# 抜粋
⁂

ヒット カウンタ

まくらことば


何かの用件や伝えたいことがあって話始めてもなかなか本題に入れない人がいる。

確かに借金を頼んだり、結婚の申し込みをするなどといった事は、いきなり本題から入ることは余程の豪傑か無神経でないとできないとは思うが、何ということのない簡単なことや定型的な報告の類のものでも、長々と前置きの部分を語らずして本題に入ることのできない人だ。

組織や国家などの将来を左右するような会議や話し合いの場での交渉なら、いろいろ作戦やテクニックもあってわざと結論を出さずに話を長引かせるといったこともあるだろうが、日常のどうでも良いようなことで、結論を後回しにしてウダウダ前置きから長い話をされると忙しい身でなくともイライラしてくる。

結論を先に言わないのは、なるべく自分の身を安全なところにおきたいという心理があるからだ。
非難されそうな箇所を予め言い訳しておいて被害を最小限に食い止めようとする根性だ。

「怒らないで聞いてね」なんてまくらことばを必ず付けるやつがいる。
怒るか怒らないかは話の内容で決まるのであって、「怒らないで聞いてね」なんて前もって言われるとそれだけで怒りたくなる。
自分の喜怒哀楽の選択権までも相手に譲らなければならない道理はない。

かといって「お前にいい物やる」なんて言っていきなり「痔の薬」なんか差し出されてもいい気持ちにはならない。(※私は痔ではない)
やはり礼儀としての最低限の前置きはあってしかるべきである。

「君には不必要かもしれないけど、最近こういったいい物を見つけてね」とか前置きがあれば、「痔の薬」の話も大変ありがたい気持ちで受け入れることができるのである。
(※私は痔ではない)

しかし、前置きはやはり簡潔に越したことはない。
社用の文章なんかは、やはり定型的な決まりがあるので、それに従うのはコミニケーションをスムーズにするポイントにはなる。

面倒と言えば面倒なのだけど、定型を覚えてしまえば、いつもそれを頭に付けるだけで最低限のマナーを守れるのである意味簡潔になる。
例えば「拝啓 貴社ますますご清栄の事とお喜び申し上げます。いつも格別のお引き立てを頂きまことにありがとうございます。・・・・・・・」
なんていうやつだ。

「ますますご清栄」の事を「お喜び」しつつ「格別のお引き立て」をいつも「頂く」相手なんて、そうそういるわけではない。
昨今の不況のおり、ご清栄をお喜び申し上げる会社がどれほどあるのか、いつも厳しいコストダウンを迫られている取引先のどこが「格別のお引き立て」なのか、なんて考えながら文章を書いている奴なんかいない。

⁂

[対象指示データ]
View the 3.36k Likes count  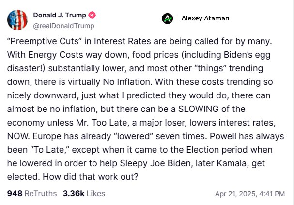pyautogui.click(x=84, y=193)
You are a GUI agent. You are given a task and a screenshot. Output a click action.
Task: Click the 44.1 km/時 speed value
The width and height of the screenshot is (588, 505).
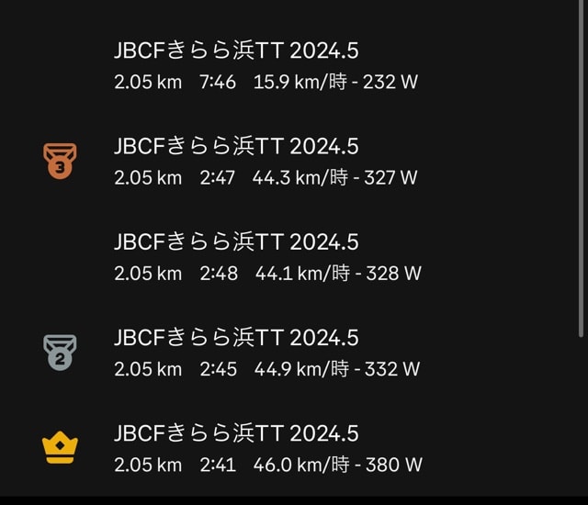click(x=302, y=274)
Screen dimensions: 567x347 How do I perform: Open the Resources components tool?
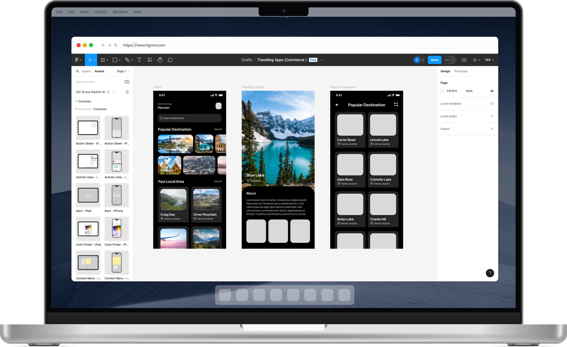(x=150, y=60)
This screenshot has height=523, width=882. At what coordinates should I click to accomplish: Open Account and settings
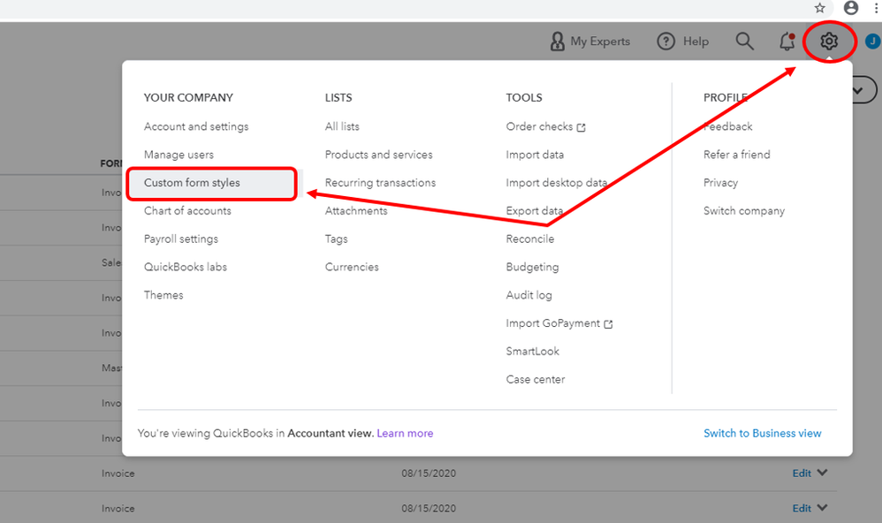click(196, 126)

⁂

# 取り組む課題
1. 次の(a)〜(c)がそれぞれ抜粋の内容と一致するかを「はい」か「いいえ」で答え、判断の根拠となる抜粋の語句をそのまま引用してください。(a) 結論を先に言わないのは、自分の身を安全なところにおきたい心理があるからだと述べている。(b) 前置きはまったく必要ないと述べている。(c) 定型を覚えてしまえば、それを頭に付けるだけで最低限のマナーを守れると述べている。
2. 抜粋によると、怒るか怒らないかは何によって決まるのか答えてください。

# 課題別の解答
1.
(a) はい:「結論を先に言わないのは、なるべく自分の身を安全なところにおきたいという心理があるからだ。」
(b) いいえ:「やはり礼儀としての最低限の前置きはあってしかるべきである。」
(c) はい:「定型を覚えてしまえば、いつもそれを頭に付けるだけで最低限のマナーを守れるのである意味簡潔になる。」

2. 話の内容で決まる。